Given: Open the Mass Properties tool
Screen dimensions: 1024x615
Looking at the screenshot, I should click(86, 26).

§

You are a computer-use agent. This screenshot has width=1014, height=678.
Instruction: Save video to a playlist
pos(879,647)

§

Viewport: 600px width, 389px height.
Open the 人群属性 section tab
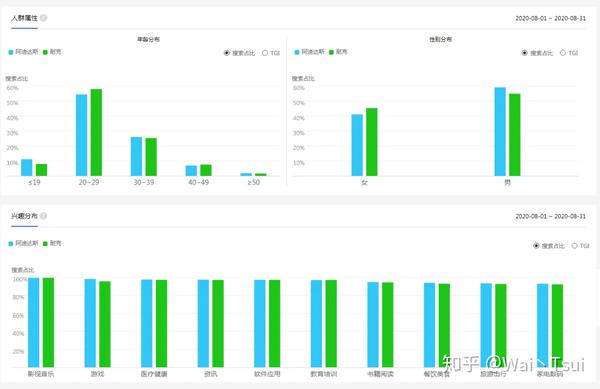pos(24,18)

§

→ Work order
Scan the records for lines that hold "height", and reproduce each one you find.

→ Response
You are a computer-use agent. This screenshot has width=1014, height=678.
Viewport: 600px width, 389px height.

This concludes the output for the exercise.